Both Adams and Lamb report that their clients are seeing shortened sales cycles, more engagement with customers, and improvements in service and problem resolution cycles because of conversational technologies.

“Service has been a really good application for companies’ live interaction with customers because companies can dialogue with their customers on problems and issues and get them solved faster,” Lamb says.

Understanding when a customer is having problems with a product is also helpful for sales, which might look to just touch base with that customer before presenting the next big offer.

Another benefit to using conversational advertising is that chat is a relatively inexpensive technology to implement. It does still require some budgeting, though.

“This is one of the first hurdles that marketing managers face,” Adams says. “They must find the budget dollars to fund conversational advertising and marketing as a strategy. What I advise them to do is to look at how they are managing their sales pipelines and their lead generation. What is working and what isn’t? In other words, can you move dollars around?”

Adams adds that the goal should be “to target your core accounts and to deliver as personalized and interactive an experience as you can to these customers to ensure their continued loyalty.”

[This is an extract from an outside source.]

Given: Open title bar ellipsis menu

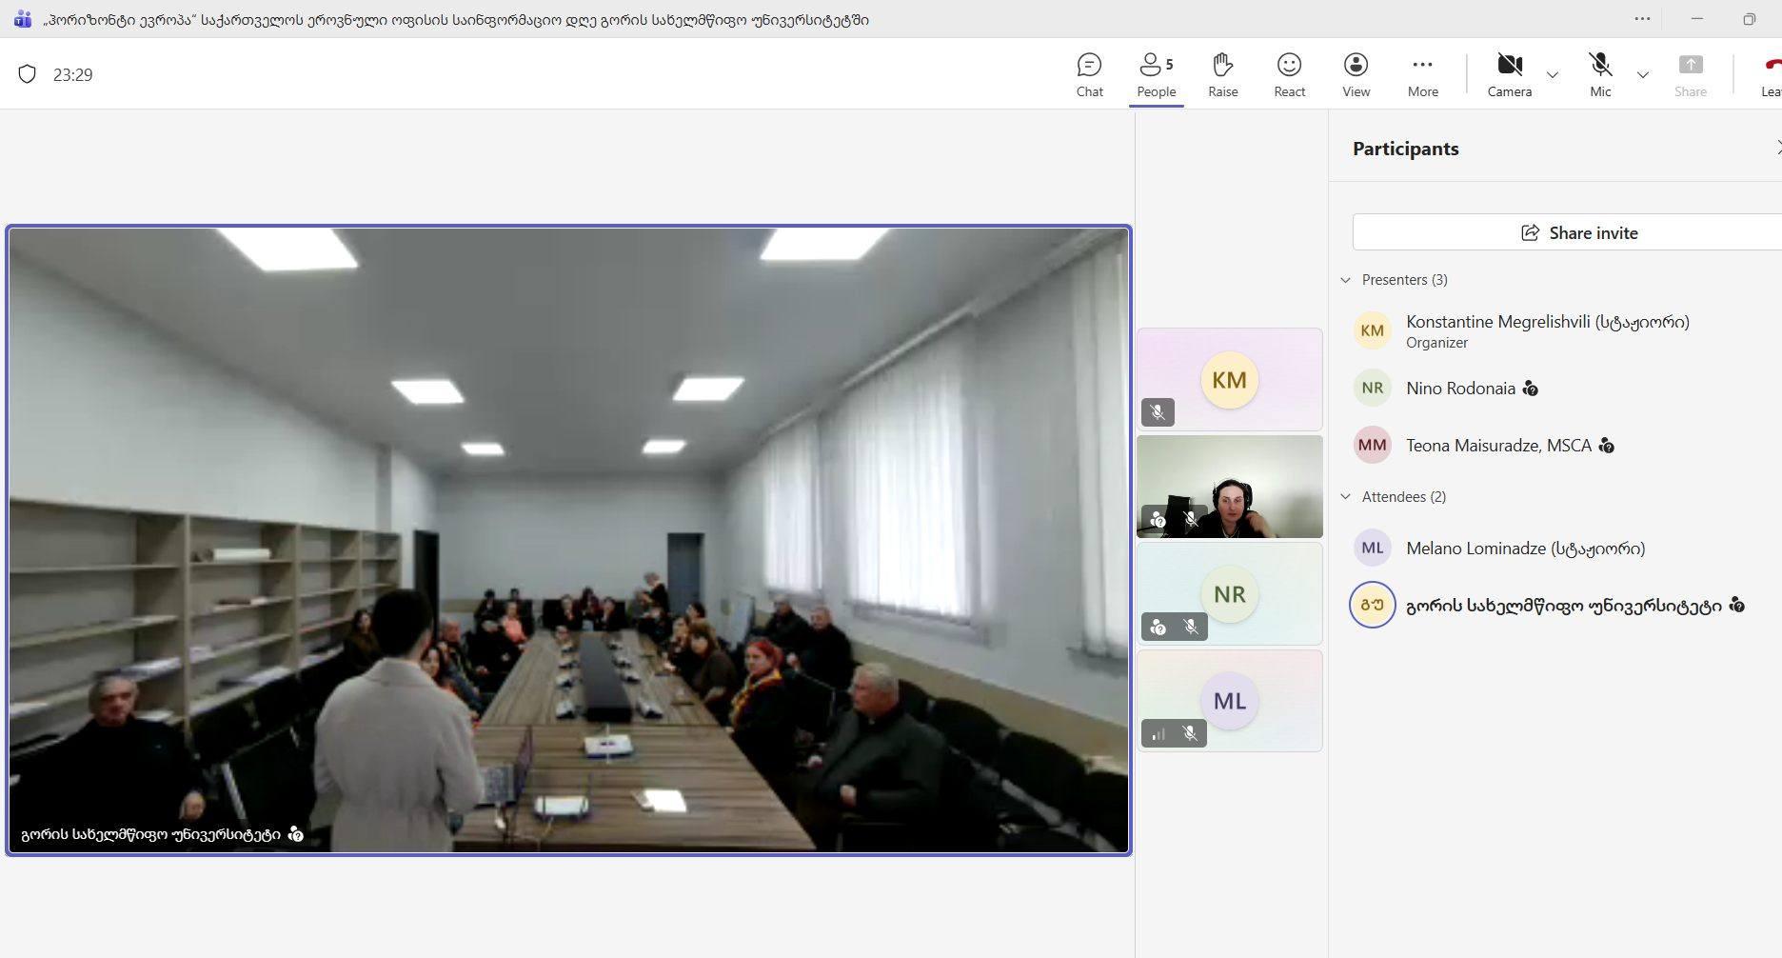Looking at the screenshot, I should coord(1642,19).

Experts agree, too, that adding conversational elements shouldn’t mean abandoning the other types of outreach that companies are already using with their customers. Rather, the goal is to take these newer conversational methodologies and to integrate them with elements of what is already working.

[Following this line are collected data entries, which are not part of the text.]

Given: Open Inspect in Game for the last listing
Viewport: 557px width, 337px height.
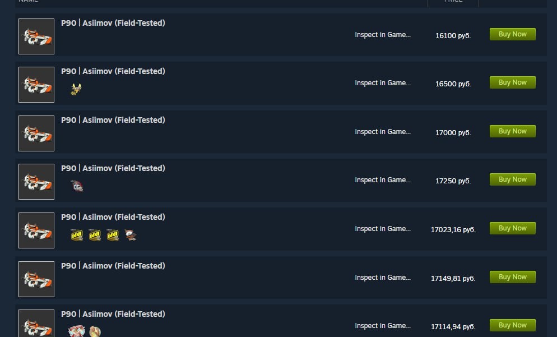Looking at the screenshot, I should coord(383,326).
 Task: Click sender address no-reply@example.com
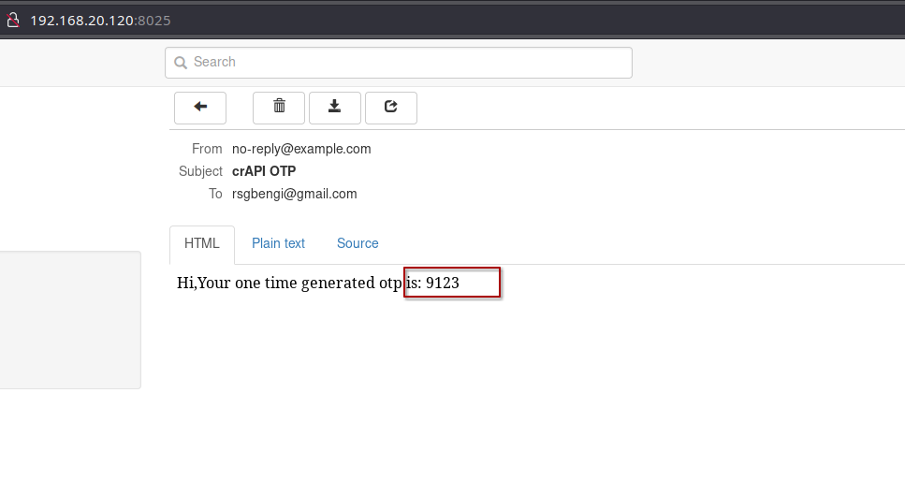[x=301, y=149]
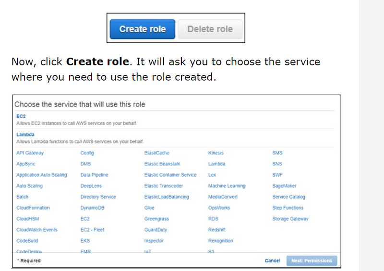The width and height of the screenshot is (384, 271).
Task: Select GuardDuty from the services
Action: click(155, 230)
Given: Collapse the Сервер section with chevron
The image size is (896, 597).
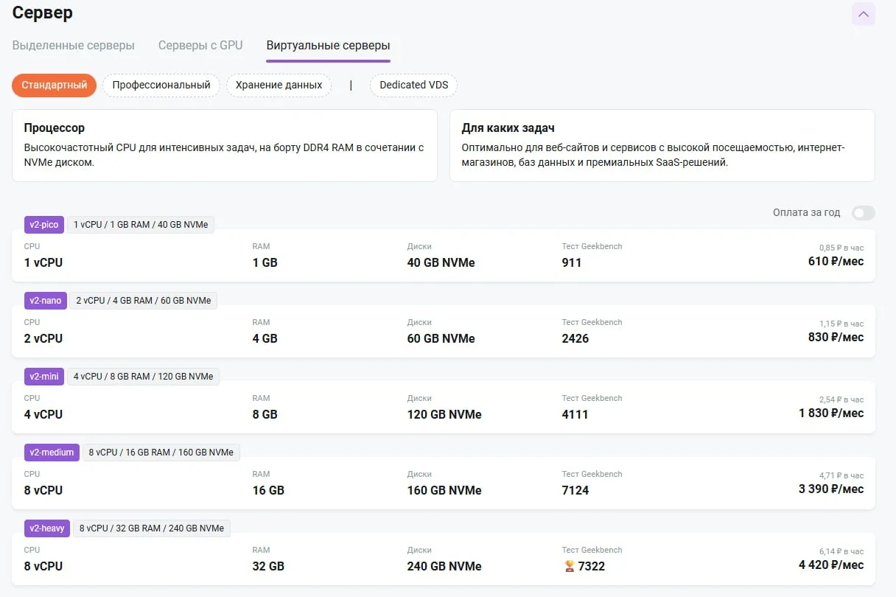Looking at the screenshot, I should click(x=863, y=14).

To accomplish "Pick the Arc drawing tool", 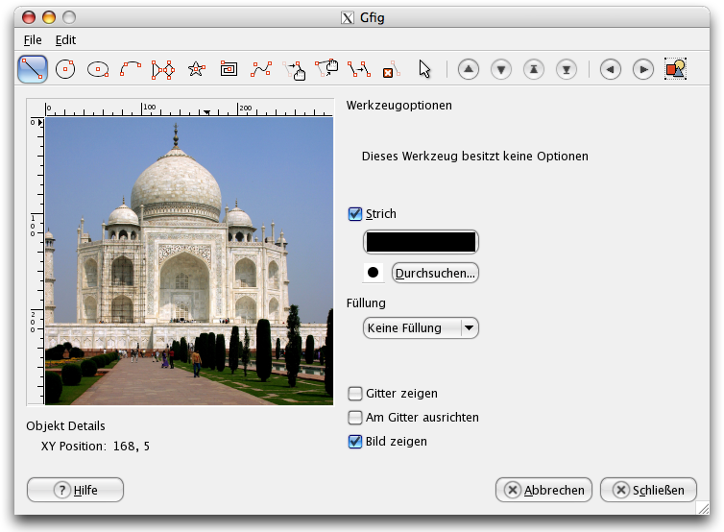I will [131, 69].
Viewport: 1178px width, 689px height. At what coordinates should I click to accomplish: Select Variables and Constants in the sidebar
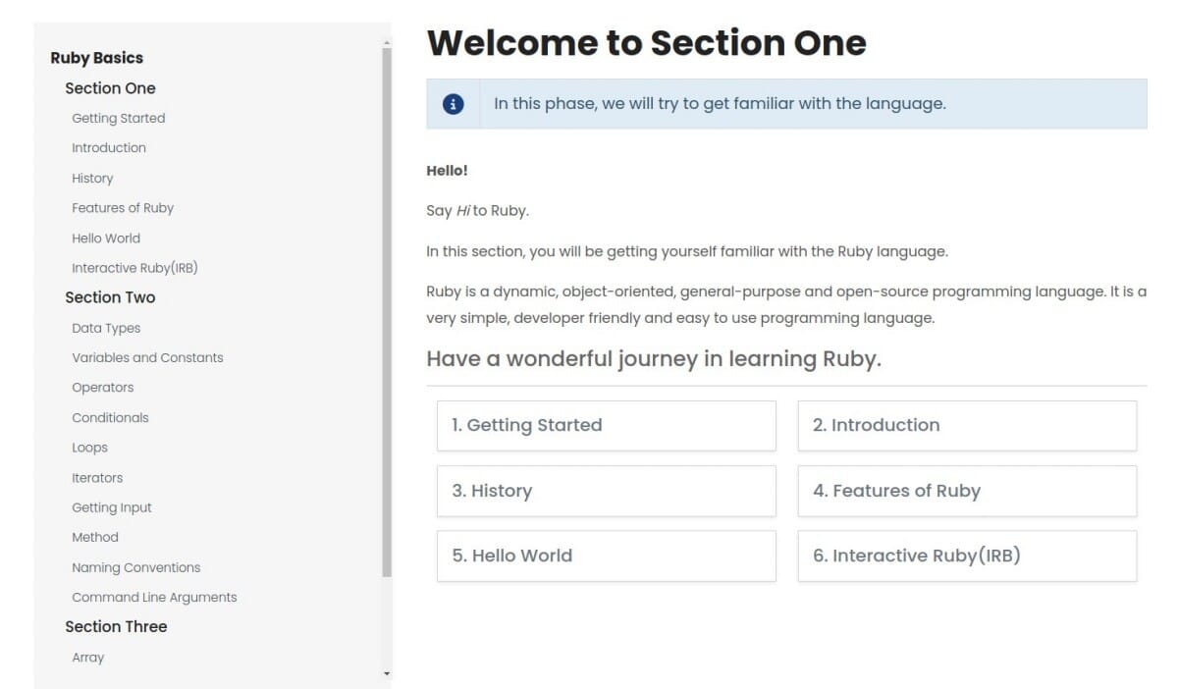click(147, 357)
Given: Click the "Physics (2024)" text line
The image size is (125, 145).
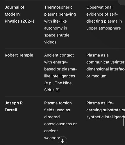Looking at the screenshot, I should [x=19, y=21].
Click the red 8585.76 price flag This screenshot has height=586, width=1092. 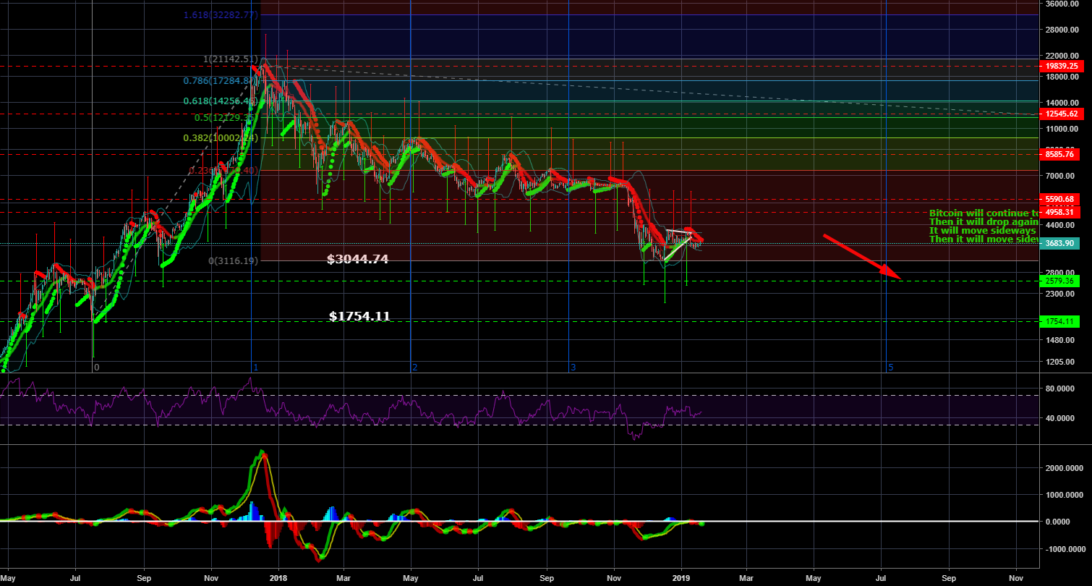tap(1059, 154)
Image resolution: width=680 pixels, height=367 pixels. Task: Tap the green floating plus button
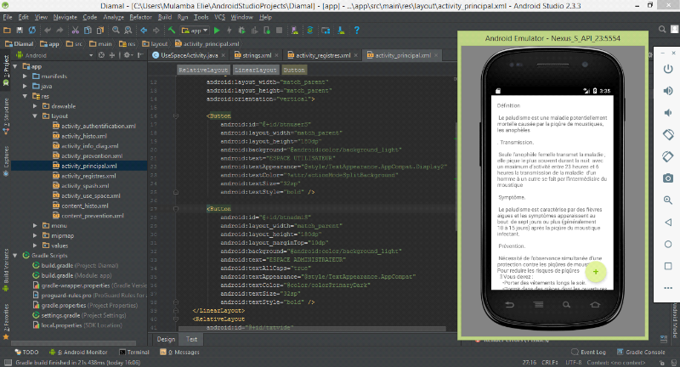[x=597, y=271]
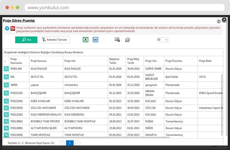This screenshot has height=150, width=230.
Task: Go to next page arrow in pager
Action: (78, 143)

On the systems level, companies will want to integrate conversational chats and the information that they produce with their CRM and sales systems to produce a 360-degree view of everything that has happened between the company and the customer. 

Mary Shacklett is a freelance writer and president of Transworld Data, a technology analytics, market research, and consulting firm. She can be reached at mshacklett@twdtransworld.com.

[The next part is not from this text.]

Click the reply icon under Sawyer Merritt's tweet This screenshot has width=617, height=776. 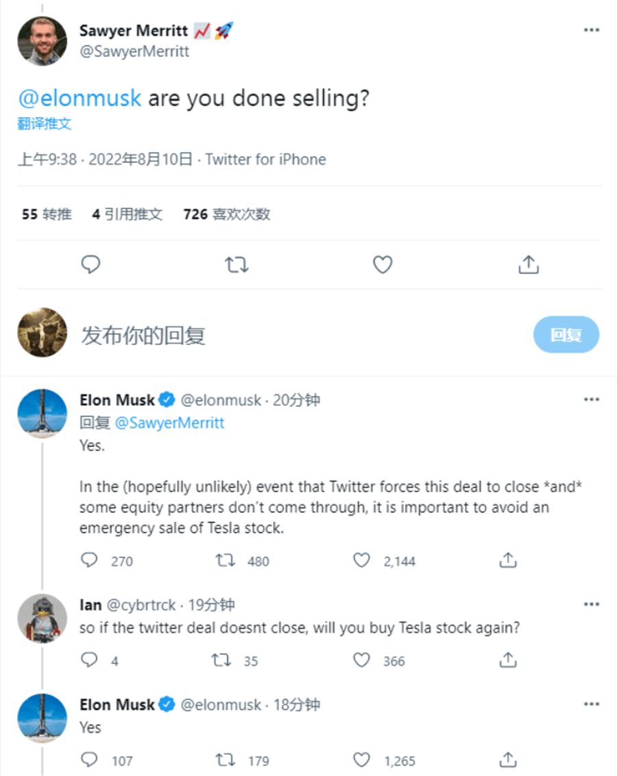click(90, 265)
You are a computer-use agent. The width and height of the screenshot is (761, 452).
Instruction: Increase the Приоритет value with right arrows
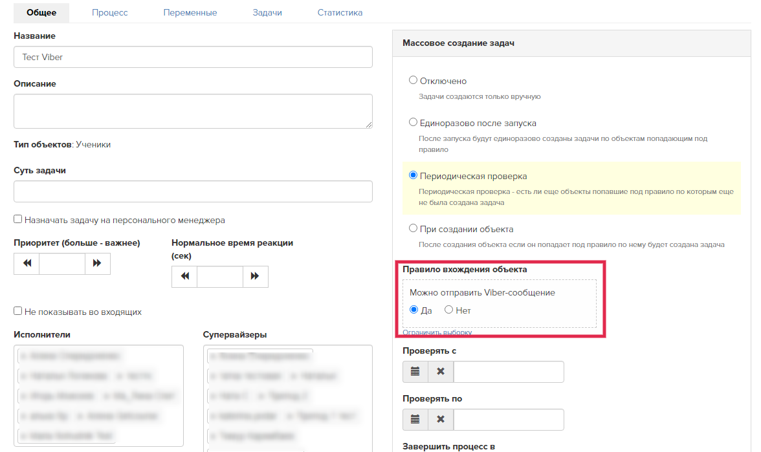click(98, 264)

5 Keys to Implementing Conversational Marketing

For companies interested in implementing conversational marketing, experts recommend the following five best practices to ensure a successful launch:

  1. Develop a business case. 
    “You should develop a business case that you think would be a good place to pilot conversational marketing, advertising, or service,” advises Michael Lamb, CEO and founder of nativeMsg. “Then, test it. By keeping your test relatively small, you can see if it is delivering the results and outcomes that you expected.”
  2. Focus on timeliness.
    If the conversational projects you pilot aren’t reducing time to sale, time to problem resolution, or other key metrics, projects either need to be revised or reimagined. You should be able to test for these results against your historical baselines.
  3. Integrate your systems.
    Conversational marketing can provide details about customers, but these mechanisms are strengthened if they can leverage existing customer information from other systems, such as CRM, that are already being used. It is important to tie together all of the information available about each customer, regardless of the channel or application. In this way, everyone throughout the organization has a complete and consistent picture of the customer.
  4. Use analytics.
    It is essential to have a sound analytics program behind all of the customer data being gathered through chat and other channels. Analytics can help identify at-risk customers or customers most likely to purchase a product within the next six months. They can also identify trends affecting customers and new marketing opportunities and business cases.
  5. Know when enough is enough.
    With information coming at them from so many physical and virtual contact points, customers are getting weary. Conversational marketing potentially adds another piece to this, so companies need to be aware of the need to limit their interactions.

“With conversational marketing or advertising, there is an influx of contact, as there is in other types of advertising,” Lamb says. “To a degree, marketers have to develop a feel for how much contact their customers want and how much is too much.”

At the same time, though, Lamb points out that with conversational marketing, “the customer must opt in and decide to communicate before a conversation is started. It is never a one-way street.”